We assumed a food web structure based on the literature[10] and showed that the general conclusions also hold for a differently defined food web.[54,56] Still, we acknowledge that other food webs may give different results. We thus emphasize that the general model tool is the main merit of this work, rather than the specific simulation results for the case studies provided here. Food webs can be defined in different ways, i.e. modeled dynamically[84] or assuming a steady state with fixed diet matrices based on best available information.

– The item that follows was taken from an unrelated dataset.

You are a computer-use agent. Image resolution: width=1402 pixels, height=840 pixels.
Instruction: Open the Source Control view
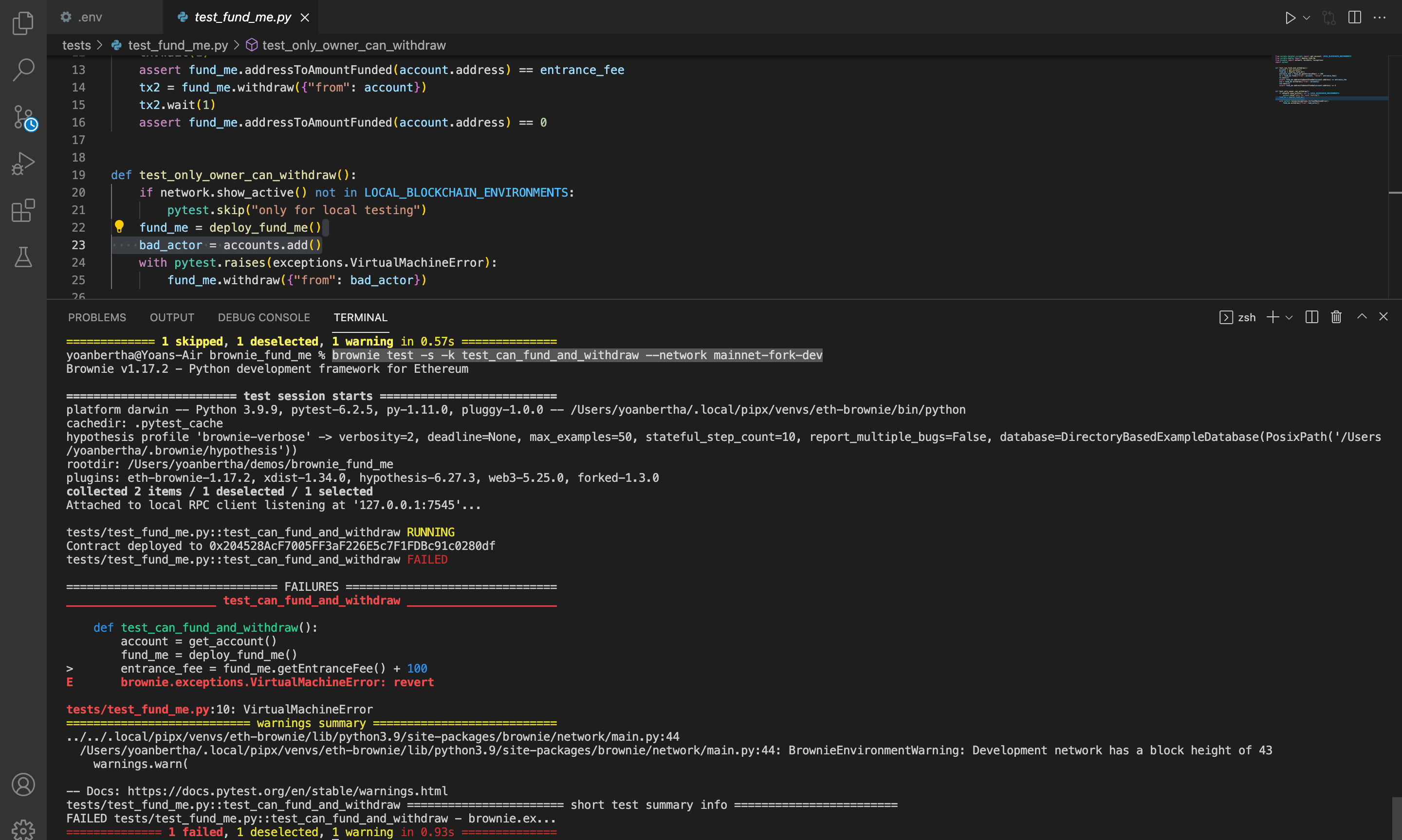click(23, 116)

We assumed certain fractions of microplastics in the organisms’ diets; however, we have no information yet on how to accurately translate environmental concentrations to such fractions. For zooplankton, the diet fraction probably can be equated to the microplastic fraction in the mixture with phytoplankton; however, for higher trophic levels it is not that clear how much free-floating microplastic would be ingested besides that incorporated in the diet. We used a scenario approach that considered a wide range of diet fractions, however being the same for all species. In reality these fractions are supposed to be more variable across species, individuals of a species, locations, and time. This environmental variability is however not known. Nevertheless, it will not affect the trends reported here, whereas simulations may be updated once more specific information becomes available.